Page -
──────

Le rapporteur spécial tient à souligner le caractère ambitieux de la mission tant dans ses objectifs (le soutien à l'innovation tout au long de la chaine de valeur, de la recherche à l'industrialisation) que dans ses moyens (54 milliards d'euros ouverts en LFI pour 2021 et 2022).

Il prend acte du véritable défi d'avoir intégré à la mission, en LFI pour 2022, les crédits de France 2030 , puis d'avoir procédé au lancement de projets ainsi qu'à la conclusion de nouvelles conventions avec les opérateurs, dans les plus brefs délais.

Toutefois, il constate que les crédits de France 2030 ont été « injectés » dans le PIA 4, sans remise en cause de l'architecture de la mission. Cette dernière reposant désormais sur de nouvelles orientations et paradigmes, certains ajustements seront nécessaires à l'avenir .

I. UNE LISIBILITÉ DES STRATÉGIES PERFECTIBLE POUR UN MEILLEUR SUIVI DES CRÉDITS

Dans le cadre de l'examen de la mission l'an dernier, le rapporteur spécial déplorait le manque de visibilité des stratégies de PIA4 conduisant à un certain manque de prévisibilité pour les opérateurs.

« Un an après le lancement du PIA 4, il est indéniable que le volet dirigé s'est largement précisé, avec la présentation détaillée d'une dizaine de stratégies d'accélération. Néanmoins, ce programme n'est pas encore finalisé, puisqu'à ce stade, seuls 6,3 milliards d'euros de stratégies d'accélération ont été formellement validés , sur les 10 milliards d'euros qui y seront finalement consacrés, hors fonds propres.

Dans ce contexte, la répartition des crédits par outil et par stratégie n'a pu être communiquée au rapporteur spécial. La budgétisation pour 2022 revêt donc un caractère particulièrement opaque, puisqu'elle n'indique pas l'emploi des crédits demandés autrement que par outil d'intervention, sans préciser les montants qui seront alloués à chaque stratégie.

Pour le rapporteur spécial, la construction des stratégies « au fil de l'eau » participe d'une intention louable , puisqu'il s'agit d'associer autant que possible les parties prenantes à la définition de ces stratégies, tout en conservant une certaine souplesse quant à l'affectation des moyens du PIA 4.

Il est néanmoins regrettable que, près d'un an après le lancement du PIA 4, le Parlement ne soit pas en mesure de disposer d'une vision d'ensemble des stratégies qui seront déployées , et ce alors même que par construction, la sélection des stratégies et la définition des moyens financiers destinés à les accompagner échappent entièrement à son contrôle.

──────

Consigne 1 - Modifiez les enregistrements compris entre la ligne qui contient « Given: Click the » et la fin des enregistrements, bornes incluses, en remplaçant « Tracking Details » par « Shipping Details » sans rien changer d'autre. Ne reproduisez pas les images.
Les enregistrements n'ont aucun lien avec le rapport sur le PIA 4.

Éléments stockés
──────

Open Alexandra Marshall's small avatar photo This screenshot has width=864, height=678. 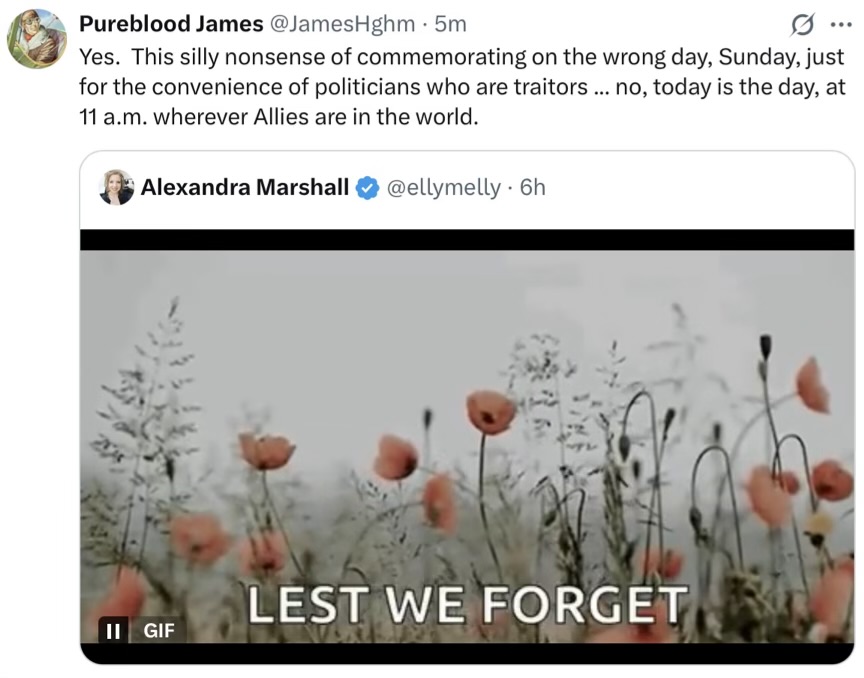pyautogui.click(x=116, y=187)
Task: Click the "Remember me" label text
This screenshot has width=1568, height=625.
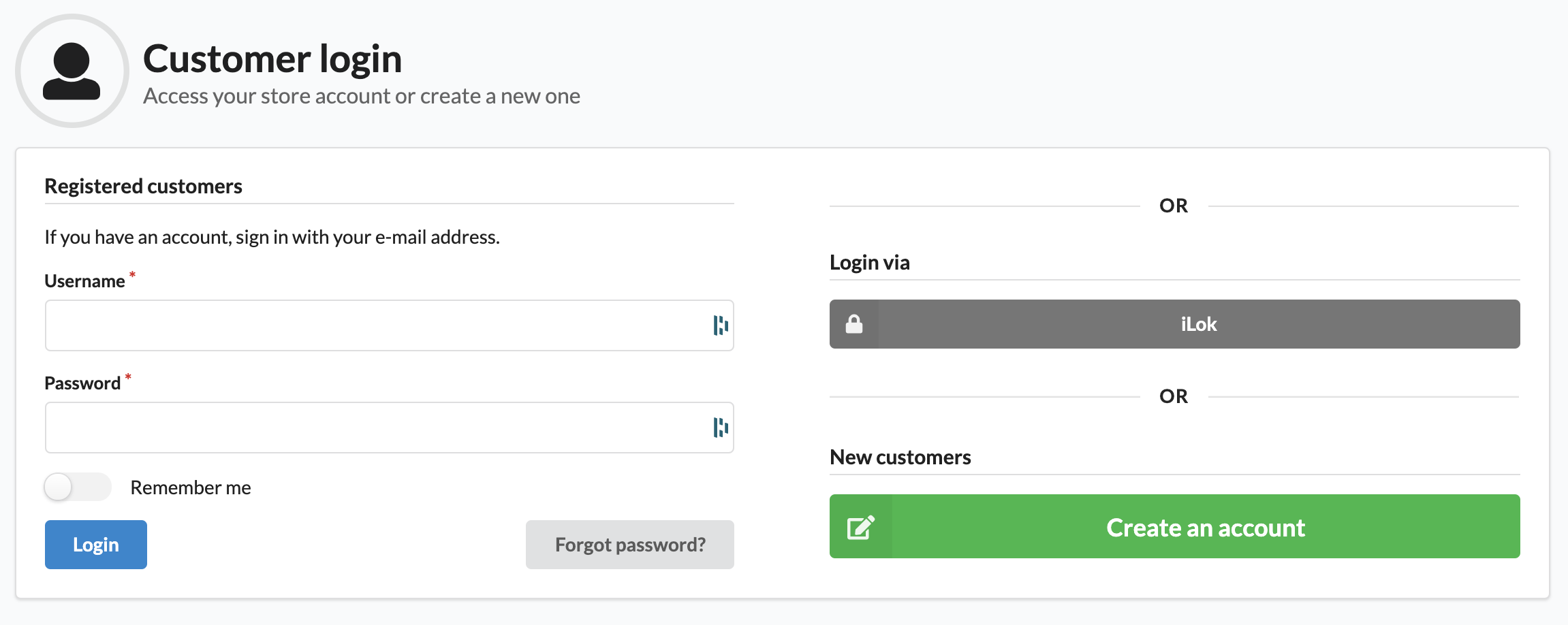Action: (x=191, y=487)
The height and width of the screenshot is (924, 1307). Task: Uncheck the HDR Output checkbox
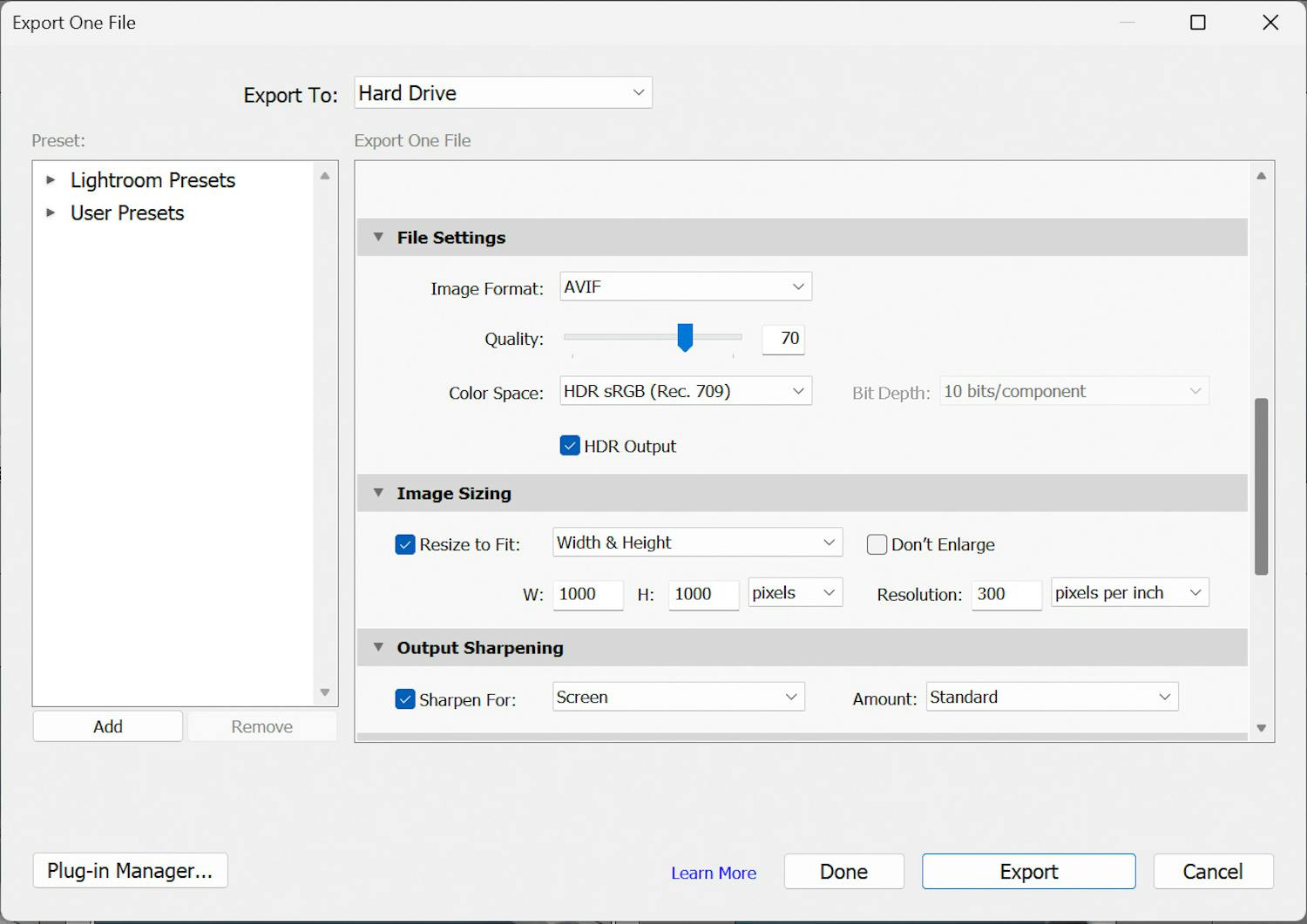point(570,445)
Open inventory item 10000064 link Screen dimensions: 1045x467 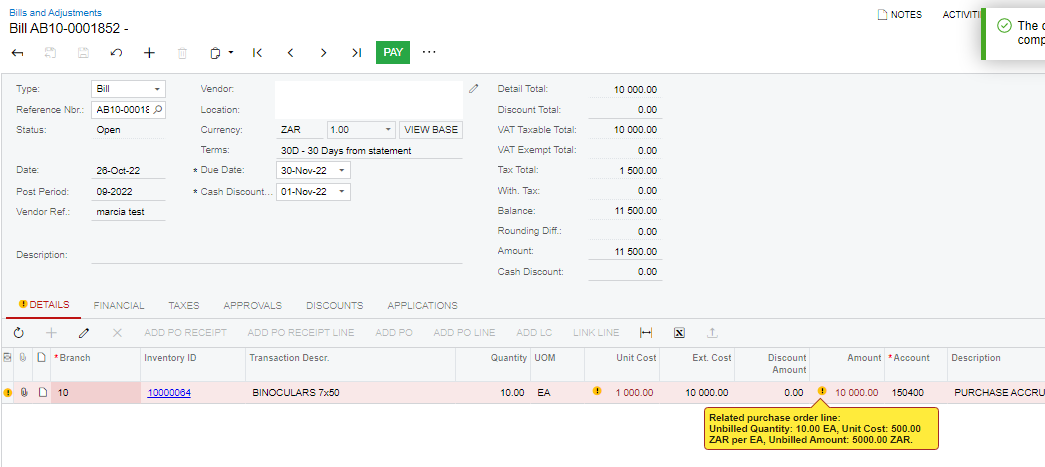tap(169, 393)
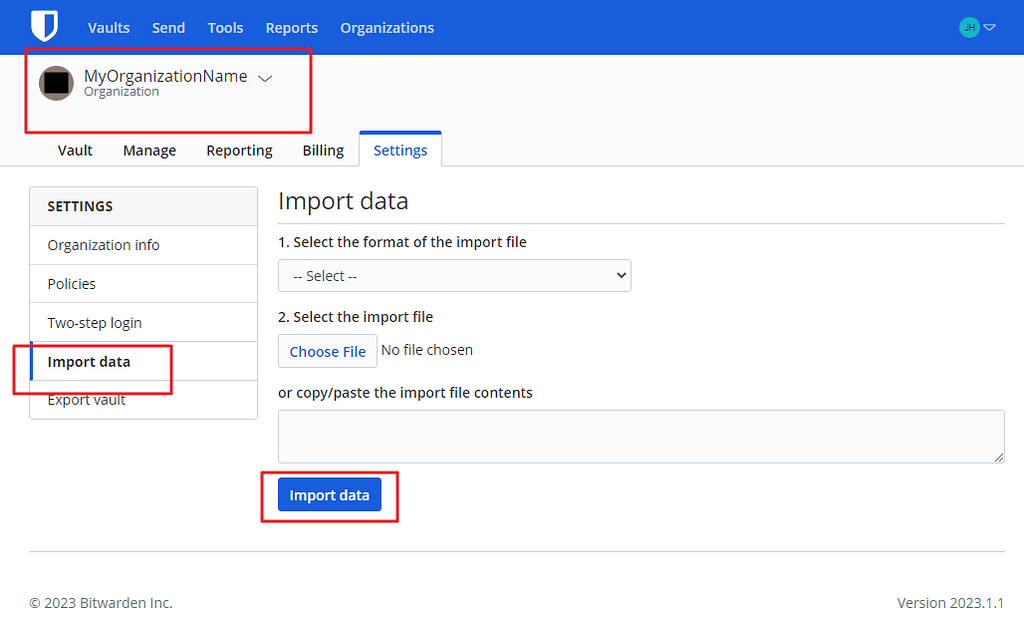
Task: Click the import file contents text area
Action: [640, 436]
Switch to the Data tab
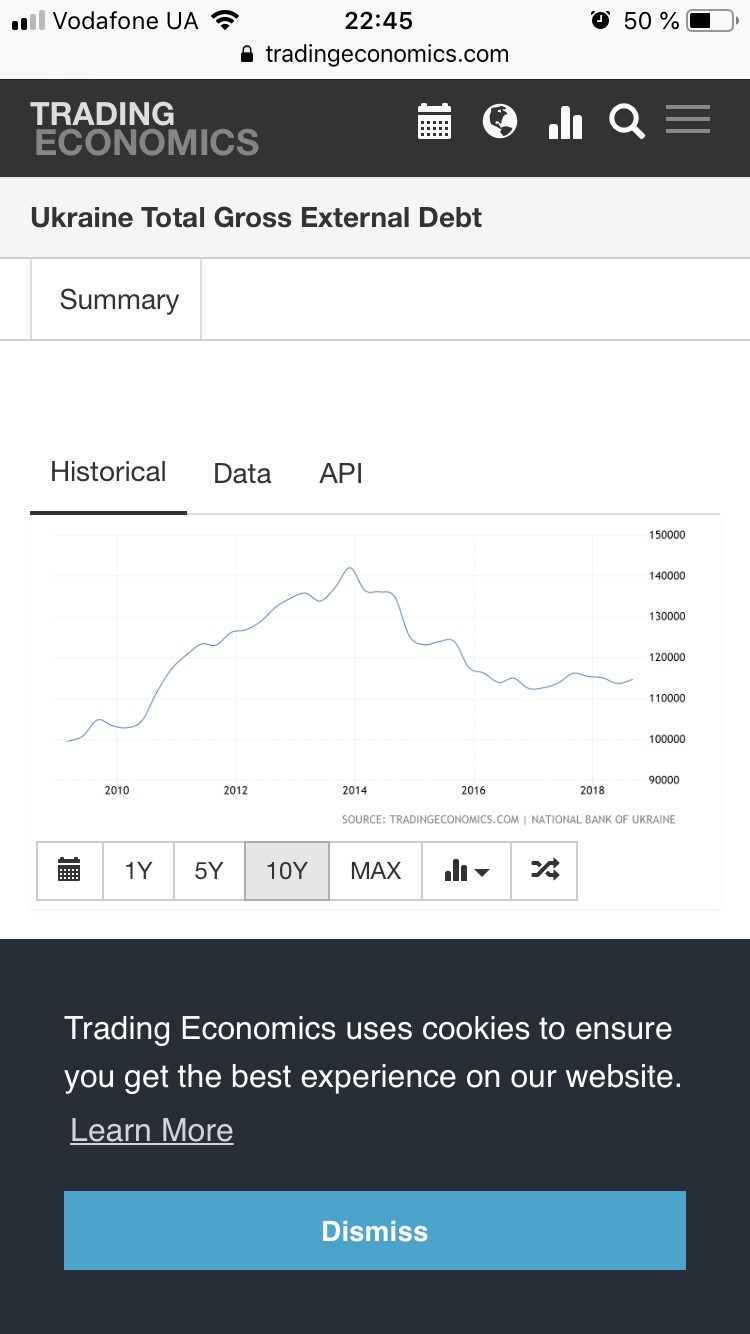This screenshot has height=1334, width=750. [242, 474]
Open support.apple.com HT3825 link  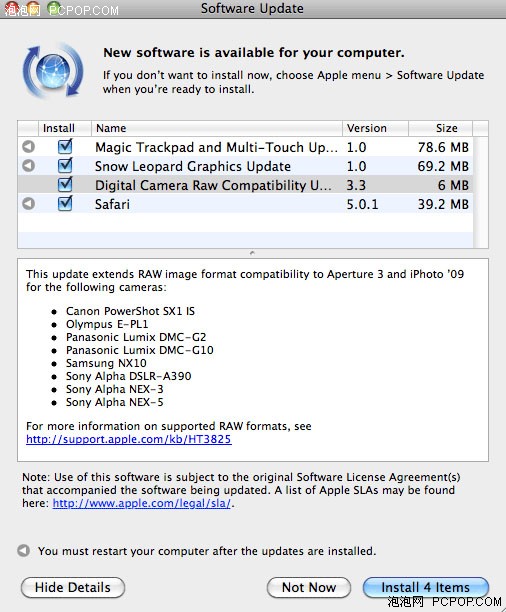[129, 439]
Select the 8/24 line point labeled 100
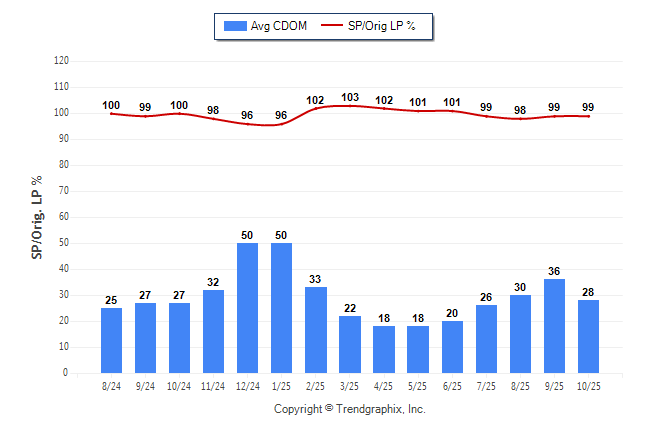646x434 pixels. [x=112, y=113]
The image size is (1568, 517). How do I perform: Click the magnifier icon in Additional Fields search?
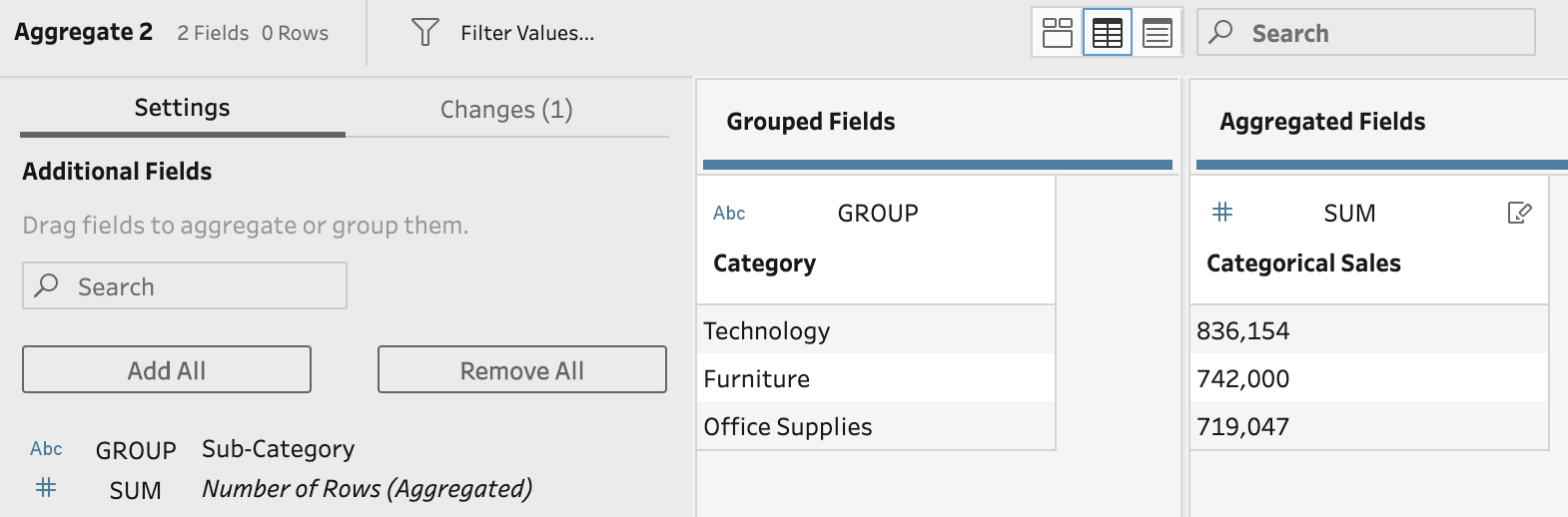[x=47, y=286]
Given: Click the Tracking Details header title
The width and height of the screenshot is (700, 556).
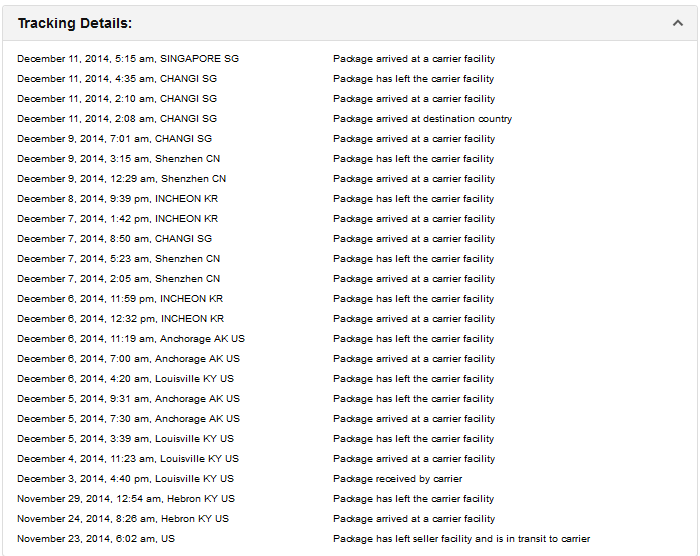Looking at the screenshot, I should (x=75, y=23).
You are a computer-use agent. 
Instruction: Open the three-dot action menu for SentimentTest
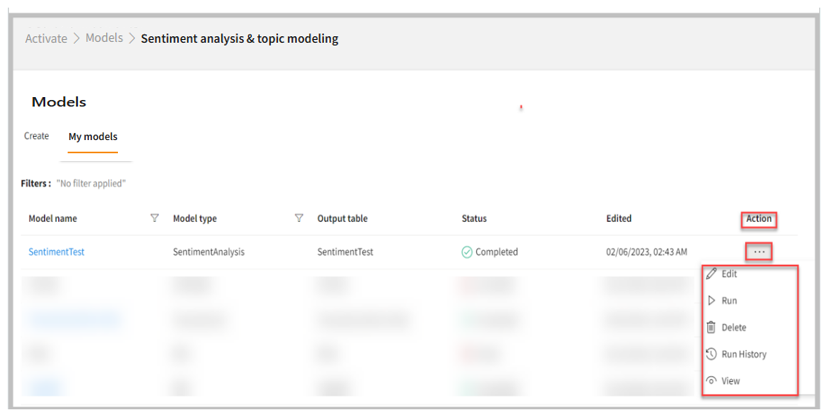tap(759, 252)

──────

Consigne 2 - Poursuivez le rapport sur le PIA 4 à partir de l'endroit où il s'arrête.

Corrigé 1 -
Given: Click the Shipping Details header title
The width and height of the screenshot is (700, 556).
Looking at the screenshot, I should (x=75, y=23).
You are a computer-use agent. 
Instruction: Open the three-dot action menu for SentimentTest
tap(759, 252)

Corrigé 2 -
Cette situation se révèle également préjudiciable pour les opérateurs du programme , puisqu'elle engendre des incertitudes quant au montant de l'enveloppe budgétaire qu'ils devront in fine gérer et partant, sur les moyens humains qu'il leur faudra mobiliser dans les mois à venir.

Dans ce contexte, si la flexibilité de PIA constitue évidemment un atout, le rapporteur spécial rappelle que l'efficacité des actions conduites par les opérateurs et les acteurs économiques dépend également de la visibilité dont ils disposent, ainsi que de la stabilité des financements qui leur sont alloués . » 32 ( * )

Le rapporteur spécial prend acte des efforts fournis en matière de définition des stratégies du PIA 4, eu égard à l'intégration des dotations de France 2030 dans les programmes 424 et 425 . Ces derniers doivent mettre en oeuvre la nouvelle orientation de soutenir l'innovation non seulement depuis le stade de la conception et de la recherche mais jusqu'à son déploiement et son éventuelle industrialisation.

Il salue également l'initiative d'avoir modifié la méthode de calibrage des CP par souci d'une meilleure gestion des crédits.

La lisibilité du suivi des crédits sur les programmes 424 et 425 est toutefois perfectible. En effet, le rapporteur spécial s'interroge sur la pertinence de conserver ces deux programmes, issus de la maquette de la mission d'Investissements d'avenir, alors que cette dernière a désormais intégré les crédits pour France 2030, reposant sur une autre logique stratégique, organisés autour de dix objectifs répondant à une triple priorité de « Mieux produire », « Mieux vivre » et « Mieux comprendre le monde ».

PIA 4 et France 2030 répondent à deux orientations différentes, l'une se situe en amont dans le cadre du soutien à la recherche, tandis que l'autre se projette en aval, sur les débouchés industriels de cette recherche.

Une organisation thématisée de la maquette en trois programmes, correspondants aux trois priorités précitées, permettrait de gagner en lisibilité.

Toutefois, le rapporteur spécial convient qu 'une telle refonte de la nomenclature et de la maquette entrainerait celle du cadre juridique et budgétaire, incompatible avec l'exigence d'une mise en oeuvre rapide des nouvelles orientations.

Elle sera toutefois, probablement nécessaire à plus ou moins court terme, afin d'améliorer le suivi des dotations allouées alors que la coexistence du PIA 3 et PIA 4 posait déjà des problèmes en ce domaine , comme le mentionnait le rapporteur spécial l'an dernier :

« Dans le cadre du PIA 3, ces difficultés ont été aggravées par la double comptabilité induite par l'architecture retenue, mais également par la dispersion des crédits, ainsi que par l'ampleur et de la fréquence des redéploiements opérés en cours de gestion.

Avec le lancement d'un quatrième programme d'investissements d'avenir, alors même que l'intégralité des crédits de paiement du PIA 3 n'a pas encore été versée aux opérateurs, le suivi des crédits est devenu encore plus complexe.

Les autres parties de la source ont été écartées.